SET-listed Thaicom is considering whether to join the planned allocation for the rights to use the remaining unsold orbital slots of 50.5° East and 142° East. Chief Executive Patompob Suwansiri stated that Thaicom will participate if the licence requirements are changed from the auction conditions.

The National Broadcasting and Telecommunications Commission (NBTC) held an auction for satellite orbital slots on January 15, with five packages up for bidding. Thaicom affiliate, Space Tech Innovation, successfully bid for the second and third packages, while the first and fifth packages remained unsold. The NBTC is currently revising the licensing terms and conditions of the January auction.

Thaicom is monitoring these developments and hopes that improved conditions will attract participants to the planned allocation of the unsold slots. However, Thaicom’s final decision to participate will depend on the completion of the revised licensing conditions by the NBTC. The company plans to conduct a feasibility study on investment and business cases before making a final determination.

Thaicom expects some adjustments to the licensing requirements to reduce the burden on winning bidders. Although Thaicom is already constructing three satellites for the 119.5° orbital slot it won in the auction, they may consider joining the new licensing if the study determines that the new conditions are worthwhile.

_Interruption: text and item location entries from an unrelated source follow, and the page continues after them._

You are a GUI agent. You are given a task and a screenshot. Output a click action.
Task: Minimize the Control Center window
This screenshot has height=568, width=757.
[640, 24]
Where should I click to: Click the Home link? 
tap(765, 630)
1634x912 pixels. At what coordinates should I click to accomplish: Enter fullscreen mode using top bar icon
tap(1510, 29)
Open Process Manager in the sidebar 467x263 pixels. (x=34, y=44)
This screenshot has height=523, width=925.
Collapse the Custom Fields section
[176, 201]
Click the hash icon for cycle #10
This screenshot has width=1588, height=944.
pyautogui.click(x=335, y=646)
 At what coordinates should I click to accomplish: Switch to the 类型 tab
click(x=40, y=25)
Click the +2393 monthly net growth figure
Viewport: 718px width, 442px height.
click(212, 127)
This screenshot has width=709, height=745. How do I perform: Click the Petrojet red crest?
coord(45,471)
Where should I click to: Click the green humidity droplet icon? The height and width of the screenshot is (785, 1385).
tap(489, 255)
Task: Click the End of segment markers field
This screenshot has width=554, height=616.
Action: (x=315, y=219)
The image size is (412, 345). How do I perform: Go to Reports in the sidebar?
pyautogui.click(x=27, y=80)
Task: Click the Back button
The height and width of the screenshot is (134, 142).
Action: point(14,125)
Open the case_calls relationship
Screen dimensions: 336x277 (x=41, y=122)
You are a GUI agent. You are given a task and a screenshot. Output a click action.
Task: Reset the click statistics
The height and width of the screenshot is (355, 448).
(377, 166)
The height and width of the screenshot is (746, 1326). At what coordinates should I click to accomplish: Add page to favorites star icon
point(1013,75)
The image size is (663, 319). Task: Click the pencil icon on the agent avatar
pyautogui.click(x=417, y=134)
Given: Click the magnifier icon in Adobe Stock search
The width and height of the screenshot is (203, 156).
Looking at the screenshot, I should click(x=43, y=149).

Thaicom sees potential in the 50.5° E and 142° E orbital slots for serving foreign markets. The 50.5° E position covers the Middle East, North Africa, and India, while the 142° E slot covers the Pacific sea and lesser land areas.

The NBTC expects to allocate the remaining two unsold orbital slots through a beauty contest method, where licences will be awarded to firms with the most promising business proposals and benefits to the state. Interested bidders would be required to pay only a reserve price for each slot. The NBTC board plans to study this conclusion and aims to allocate the two unsold slots by the end of the year to prevent cancellation under the rules of the International Telecommunication Union.